■ Exercise details
From the line containing "Image resolution: width=678" to the end of the records, print every line exactly, both ends included, and leave out the pictures.

=== Section Start ===

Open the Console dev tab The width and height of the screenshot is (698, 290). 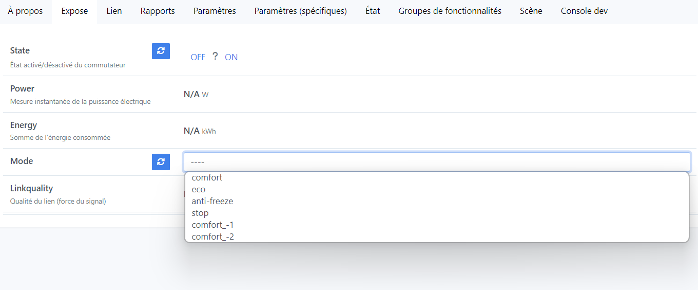click(x=584, y=11)
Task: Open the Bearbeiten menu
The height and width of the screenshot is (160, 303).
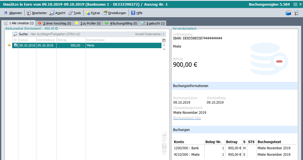Action: (37, 13)
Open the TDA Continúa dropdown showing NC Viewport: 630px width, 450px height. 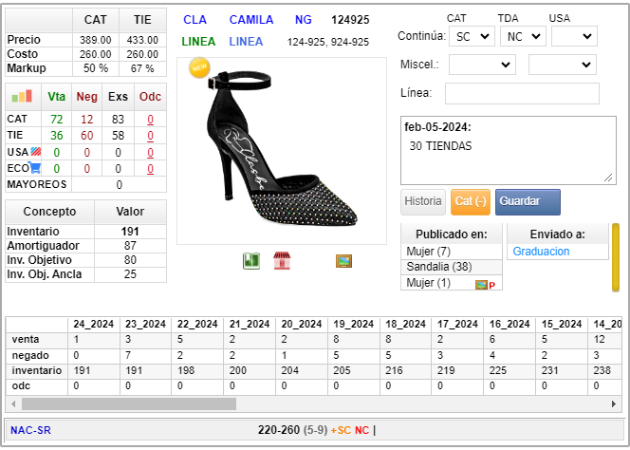tap(523, 36)
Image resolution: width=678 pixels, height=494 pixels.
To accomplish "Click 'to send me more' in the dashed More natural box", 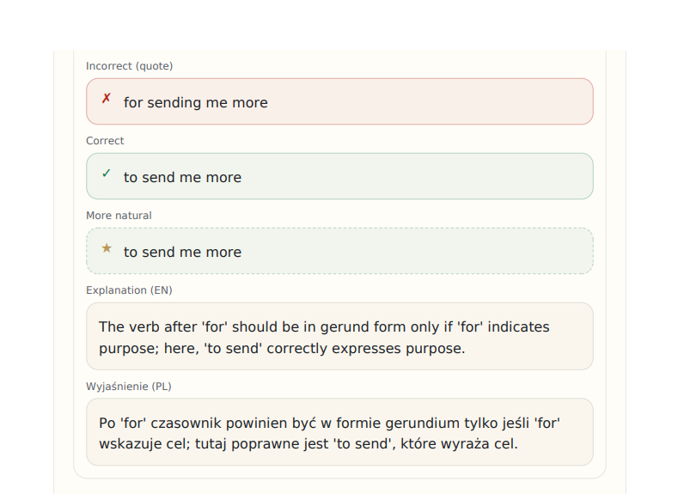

=== Section End ===

■ Finished exercise
Image resolution: width=678 pixels, height=494 pixels.
To accomplish "Click 'to send me more' in the dashed More natural box", 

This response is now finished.